As well as some very similar heterogeneous like data types for `Gradients`

and `Tapes`

, which are parameterised by the layers and shapes in a similar way to the Network.

Three functions then provide all we really need to do machine learning

```
-- | Running a network forwards with some input data.
--
-- This gives the output, and the Wengert tape required for back
-- propagation.
--
runNetwork :: forall layers shapes.
Network layers shapes
-> S (Head shapes)
-> (Tapes layers shapes, S (Last shapes))
-- | Running a loss gradient back through the network.
--
-- This requires a Wengert tape, generated with the appropriate input
-- for the loss.
--
-- Gives the gradients for the layer, and the gradient across the
-- input (which may not be required).
--
runGradient :: forall layers shapes.
Network layers shapes
-> Tapes layers shapes
-> S (Last shapes)
-> (Gradients layers, S (Head shapes))
-- | Apply one step of stochastic gradient decent across the network.
applyUpdate :: LearningParameters
-> Network layers shapes
-> Gradients layers
-> Network layers shapes
```

what’s really nice about these functions is that they directly mirror the functions in Layers, in fact, this match works so well that we can embed a Network as a Layer in another Network

```
instance UpdateLayer (Network sublayers subshapes) where
type Gradient (Network sublayers subshapes) = Gradients sublayers
runUpdate = applyUpdate
createRandom = randomNetwork
instance ( i ~ (Head subshapes)
, o ~ (Last subshapes)
) => Layer (Network sublayers subshapes) i o where
type Tape (Network sublayers subshapes) i o = Tapes sublayers subshapes
runForwards = runNetwork
runBackwards = runGradient
```

Combined with a `Concat`

layer, which runs two layers in parallel and concatenates their output, we can now recreate directed acyclic graphs of layers in Grenade in a composable manner.

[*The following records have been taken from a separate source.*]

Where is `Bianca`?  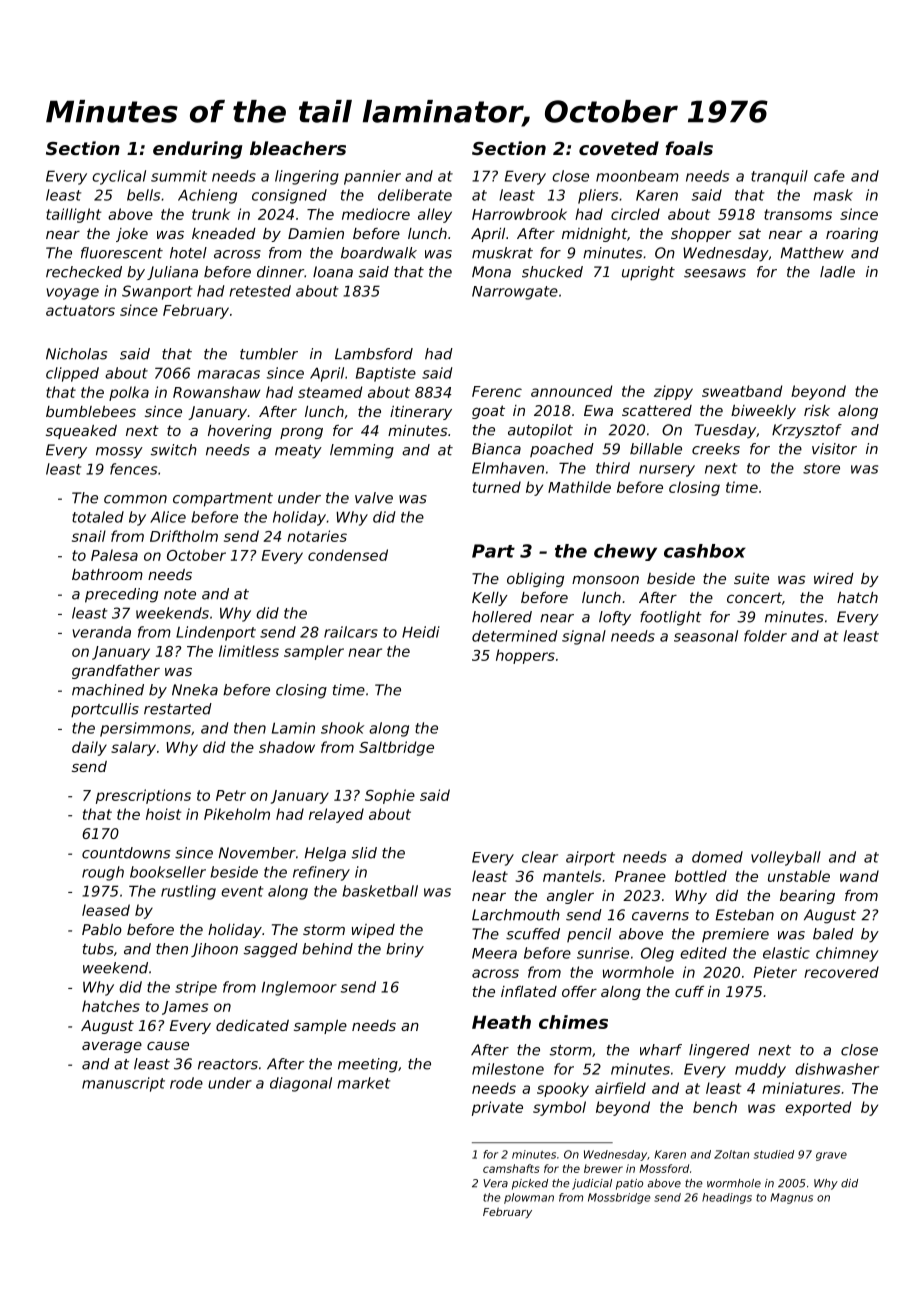
Bianca is located at coordinates (496, 449).
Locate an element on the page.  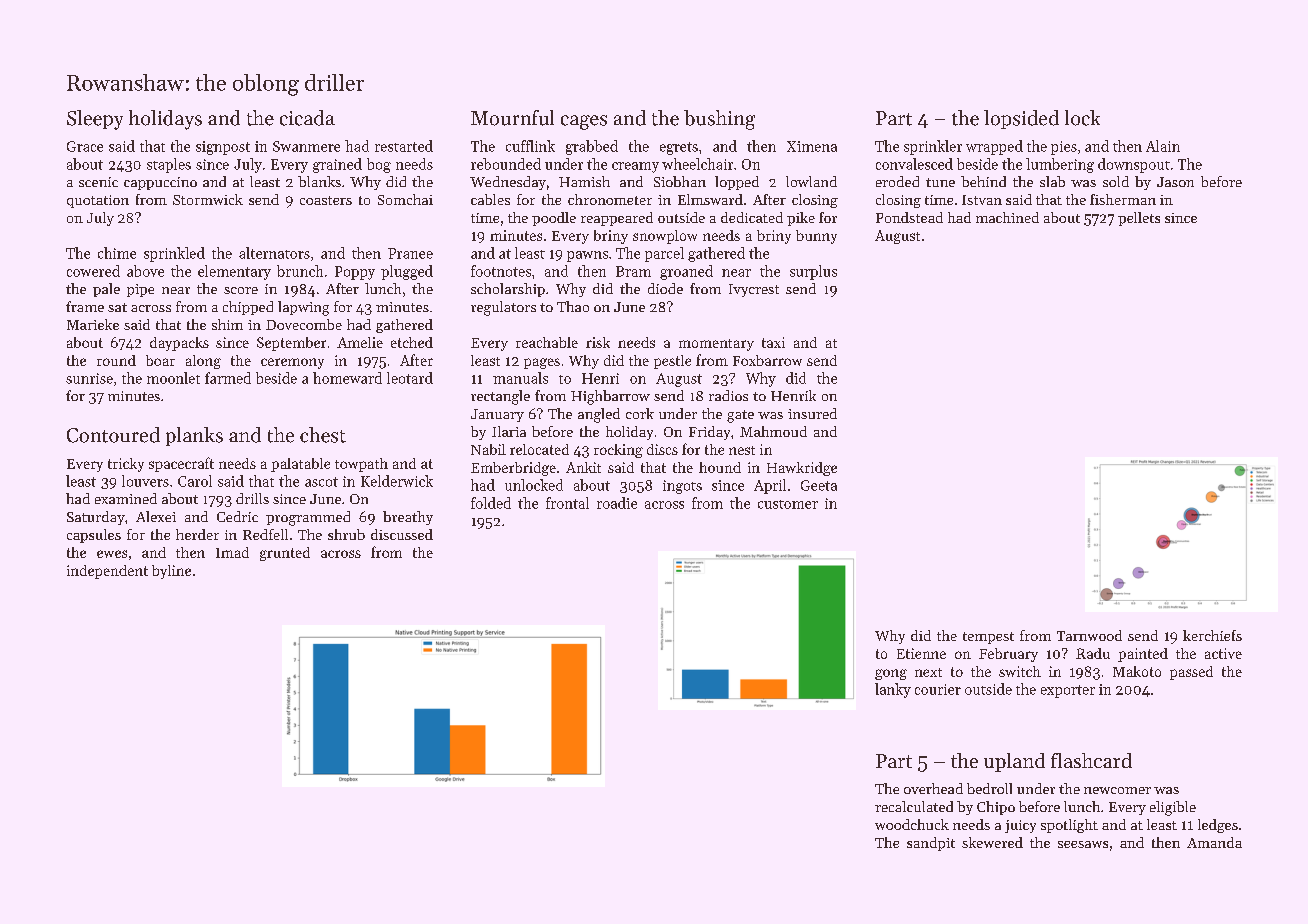
lanky is located at coordinates (893, 690).
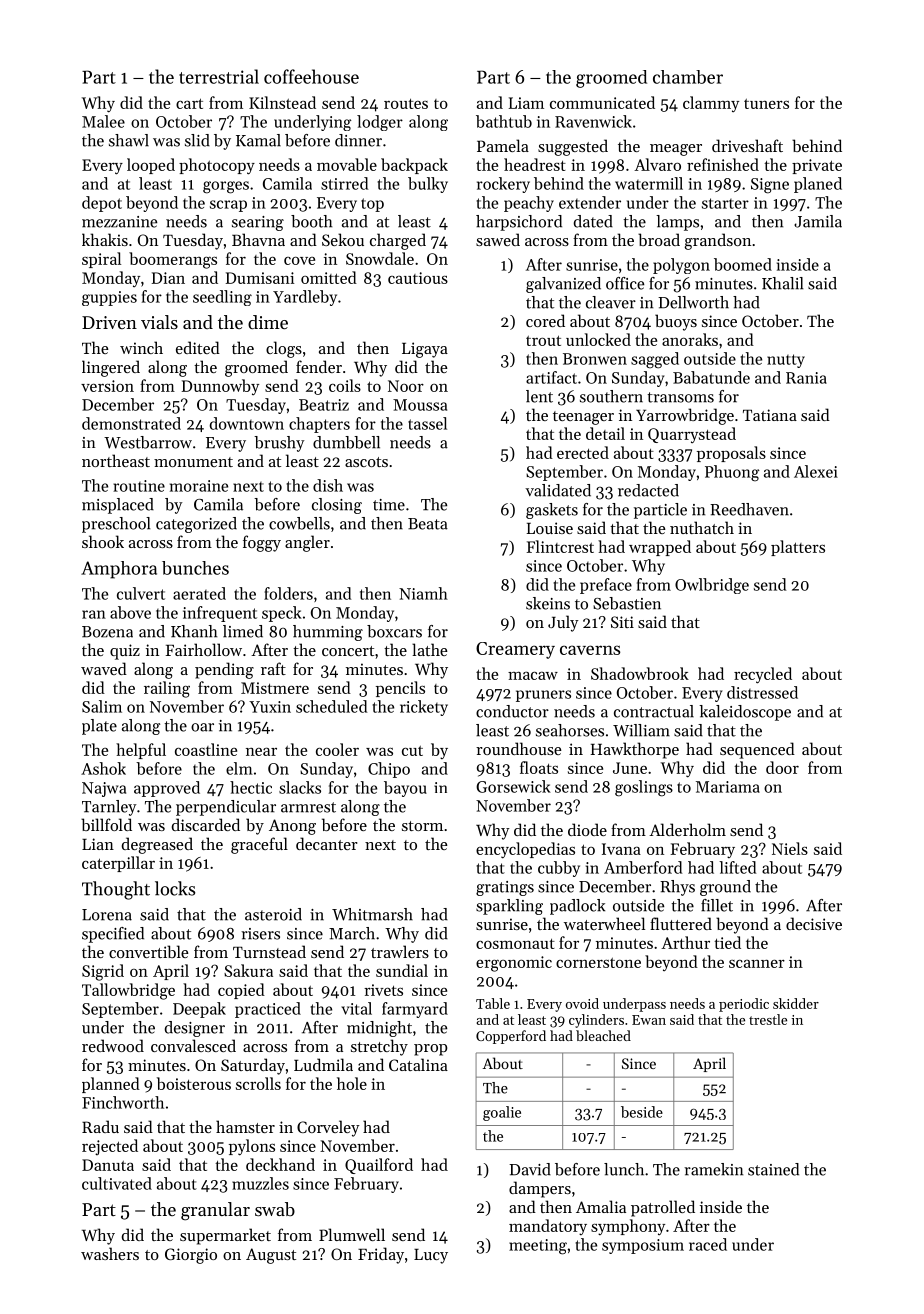  I want to click on Creamery, so click(515, 650).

As an example, we can train two parallel convolutional Networks for MNIST using different kernel sizes, and combine their output before running the fully connected layers.

```
type MNIST5x5 =
Network
'[ Convolution 1 10 5 5 1 1, Pooling 2 2 2 2, Relu
, Convolution 10 16 5 5 1 1, Pooling 2 2 2 2, Relu
, FlattenLayer ]
'[ 'D2 28 28, 'D3 24 24 10, 'D3 12 12 10, 'D3 12 12 10
, 'D3 8 8 16, 'D3 4 4 16, 'D3 4 4 16, 'D1 256 ]
type MNIST7x7 =
Network
'[ Convolution 1 10 7 7 1 1, Pooling 2 2 2 2, Relu
, Convolution 10 16 4 4 1 1, Pooling 2 2 2 2, Relu
, FlattenLayer ]
'[ 'D2 28 28, 'D3 22 22 10, 'D3 11 11 10, 'D3 11 11 10
, 'D3 8 8 16, 'D3 4 4 16, 'D3 4 4 16, 'D1 256 ]
type MNIST =
Network
'[ Concat ('D1 256) MNIST5x5 ('D1 256) MNIST7x7, FlattenLayer
, FullyConnected 512 80, Logit, FullyConnected 80 10
, Logit ]
'[ 'D2 28 28, 'D2 2 256, 'D1 512, 'D1 80, 'D1 80
, 'D1 10, 'D1 10 ]
```

We can also write an Inception network, which can be embedded into a Network as a Layer easily.

Grenade does a lot of things right, it’s very expressive in my view, and makes the construction of networks incredibly safe: they essentially can’t crash, and they’ll always be sound. It’s also pretty quick, using BLAS and some hand written C, I’ve found this acceptable for a lot of problems.

The biggest downside is related to speed however, Grenade is CPU only, and at this stage, does not use minibatching. I don’t think this is a big deal for a lot of architectures, but for some (LSTM) it does come at a cost.

The next big downside is related to optimisation algorithms. At the moment, I just use stochastic gradient decent with momentum, and this is baked into the structure of each layer a bit too much. It’s totally reasonable to ask for a neural network library to permit the ADAM optimiser, or something else.

There are actually haskell versions of a lot of these algorithms already, but they require a `Functor`

constraint on the types, which I don’t think I can do while maintaining the performance characteristics of the library.

I think there is a decent solution, where the `Gradient`

type becomes the weights for a `Layer`

, with a dictionary providing just enough operations on it for the optimiser to be able to decide what extra information it wants to hold onto (frequency of updates, last update… etc).